Comic books were Reed’s gateway into art. He sold his personal collection to pay for tuition at the University of Florida, where he studied art history and journalism. After graduating, he entered the art world, managing four different Florida galleries over the span of 12 years.
During that time, he saved up and bought a computer and began compiling information from gallery sales and market research, creating the database that would serve as the foundation of his business years later. It also helped him with sales at the time. “I gained expertise, finding out the information necessary to edify someone a state or country away.”
Kat went to Tulane, where she studied studio art. She moved into interior design in the years thereafter, learning to “speak the same language as curators, designers, architects, and developers,” she says.
The experience would come to serve her well in the gallery sector. “My mind is already hardwired to consider the logistics—the necessity of timeliness, of making sure the art falls within the budget, knowing how much the framing and additional insurance is going to cost, how much the shipping and installation will cost,” she says. “I think that’s a distinct advantage that my design background gave me.”
Reed and Kat opened Robin Rile in 2008. (The name is a tribute to Reed’s father and grandfather—Robin and Rile, respectively—both of whom are military veterans.) It was a hard year to launch a business after the national economic collapse just months earlier. However, the duo—unmarried at that point—made it through. In retrospect, they consider the timing to have been a blessing in disguise. It taught them to keep the business “lean and mean.” It also allowed them to secure work by big-name artists on the cheap.
Eleven years later, Robin Rile is as prosperous as ever—a staple in the Miami art scene. It’s also grown a great deal according to the strengths of its founders: Reed works on investment-level art—“the original Warhols, Dalís, Picassos”—while Kat works with contemporary art, “putting together and curating collections for commercial spaces and private residences.”
It’s easy to see why the husband-and-wife duo would be successful.
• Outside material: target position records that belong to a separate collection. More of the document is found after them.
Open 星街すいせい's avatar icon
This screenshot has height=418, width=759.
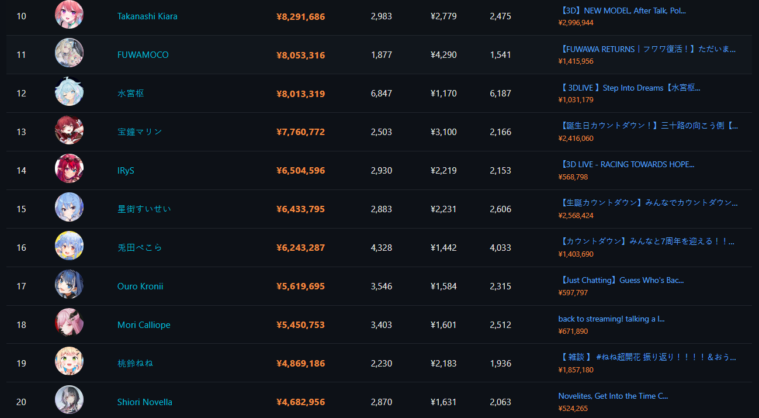[69, 208]

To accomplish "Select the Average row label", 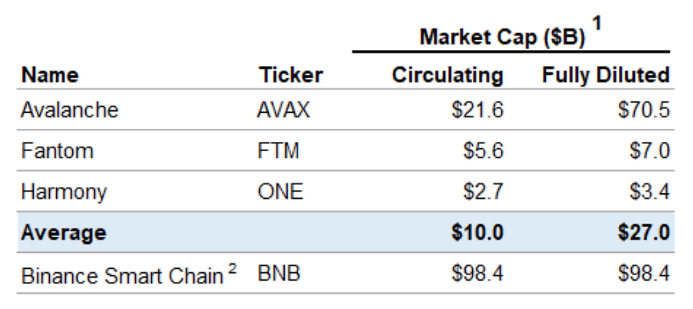I will click(64, 233).
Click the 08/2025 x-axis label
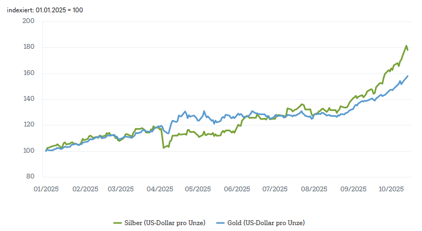The image size is (422, 231). click(x=314, y=189)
They tease one another and feed off each other’s energy and literally finish each other sentences. And just as they’ve always done, they’ve kept an open mind, allowing their business to adapt to technological advancements, market trends, and personal ups-and-downs, while always putting their marriage first.
“As business owners and spouses, we have to remain facile,” Reed says. “We have to be open to new ways of doing things.”